なんともいえないレトロな味わいのある作品は犬伏大助さんの《無題》で、映画のポスターを模して描かれています。
幼い頃に新作映画のロードショーが来る前に、看板屋さんが大きな看板に映画の絵を描いていた記憶があります。
本当に絵を描いているのを見たのか、映画の中での1シーンで見たのか分からないほどボンヤリとした記憶なんですが、そんな記憶への郷愁を思い出させてくれるような作品です。



描かれているポスターは昭和30年~40年代前半くらいの映画でしょうか?
クレイジーキャッツ、長谷川和夫、勝新太郎、舟木一夫、若乃花...名前は知っていますが、全盛期にはまだ当方は生まれていませんでしたしし、1969年生まれの犬伏さんも生まれていない。
「男はつらいよ」は27作目、昭和56年に公開された映画でマドンナは松坂慶子。

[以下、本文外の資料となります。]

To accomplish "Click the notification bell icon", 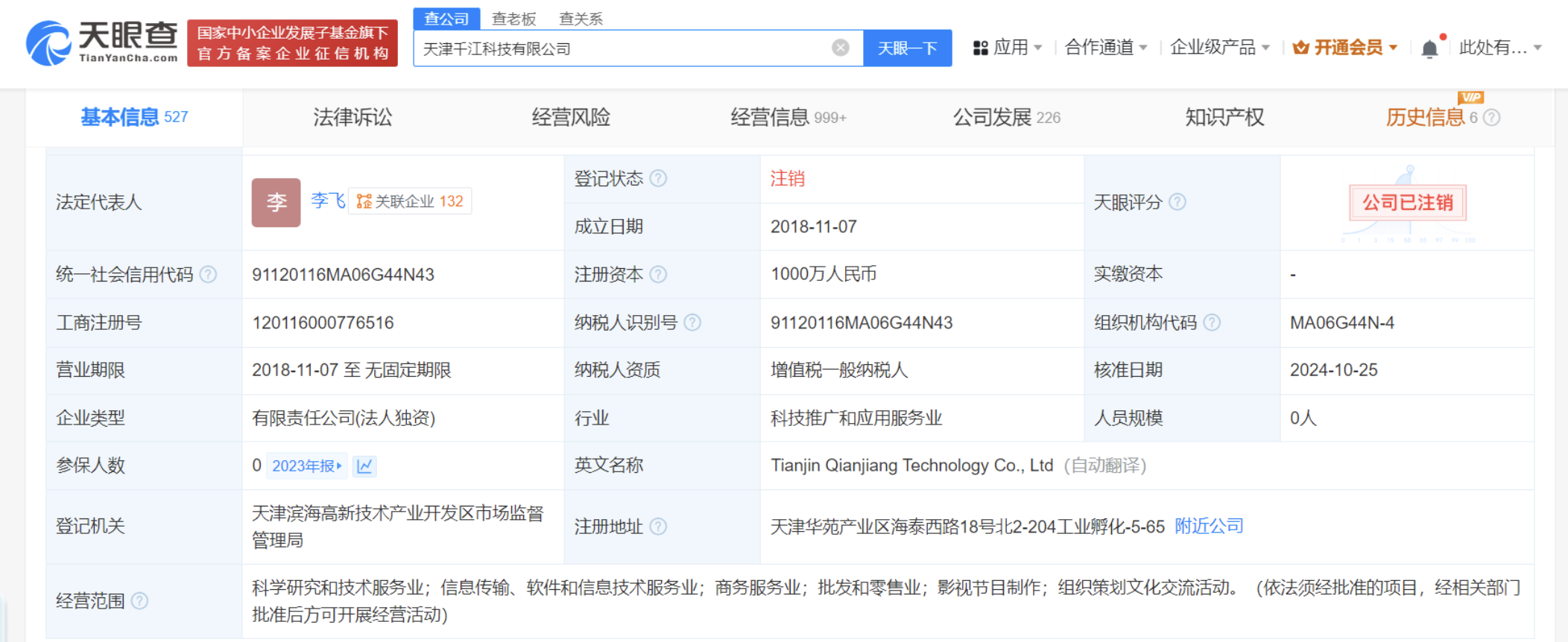I will 1429,49.
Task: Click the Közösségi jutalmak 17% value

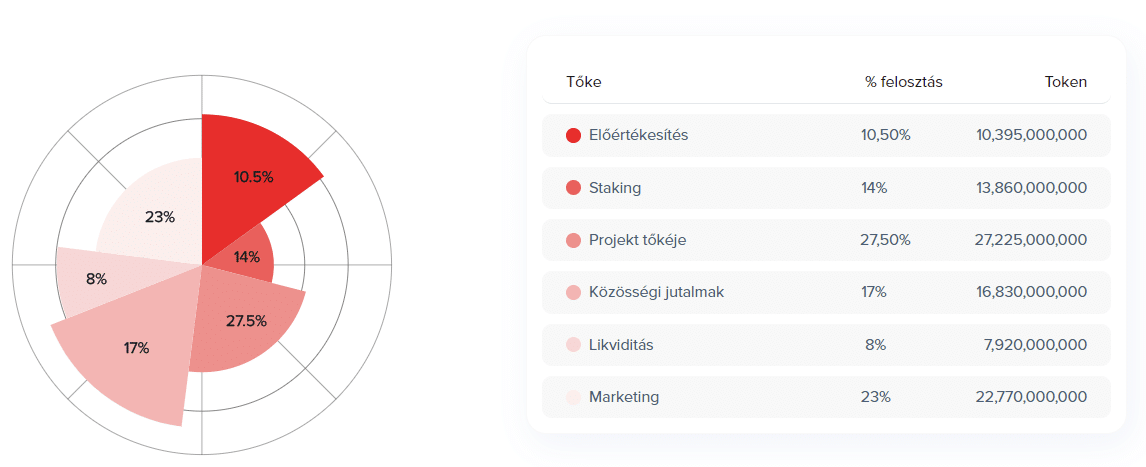Action: [x=873, y=292]
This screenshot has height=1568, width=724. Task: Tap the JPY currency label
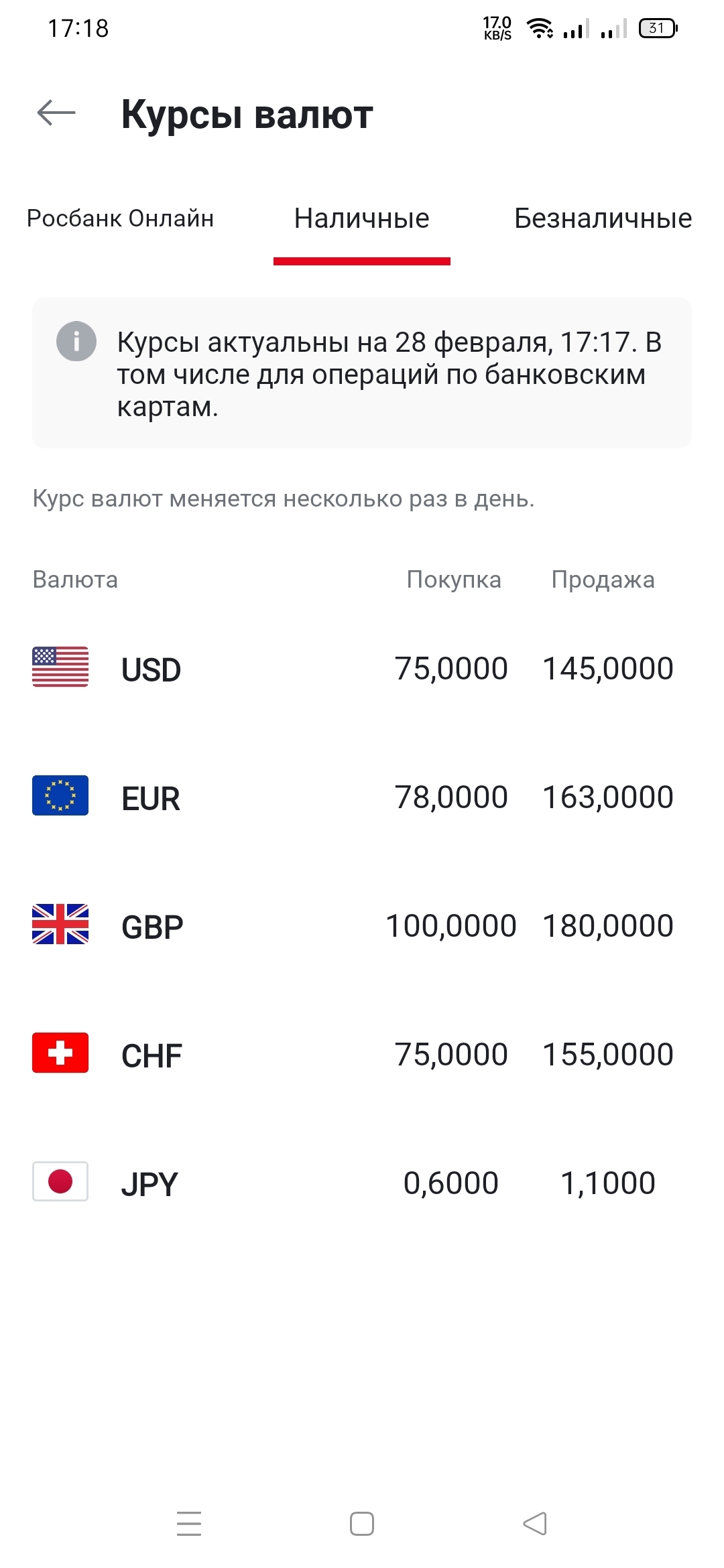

もう40年も前の映画だ。



美術展は、犬伏大助さん川村紀子さん木村茜さんを紹介した「DNA パラダイス――全国の作者との出会い」に
続いて「はたよしこの絵本」のカテゴリーとなります。
はたよしこさんの絵本や原画が並ぶ中、興味深かったのは、はたさんがアートデレクションをつとめられた企画展のチラシです。
どのチラシを見てもワクワクするような企画となっていますが、当方が初めてNOMA美術館に訪れた時の「鳥の目から世界を見る(2015年)」は、はたさんのキュレーションによるものでした。



最後に蔵の中で展示されている高嶺格さんの《水位と体内音》のインスタレーションを見る。
この作品はNO-MAのオープン企画展で公開された作品のReplayで、全裸の女性が水中を漂う映像作品。
“胎内回帰のような感覚を呼び起こす”とのキャプションがありましたが、むしろ死や漂う魂のような印象を受けてしまう作品で、現代アートの難解さを感じる作品でした。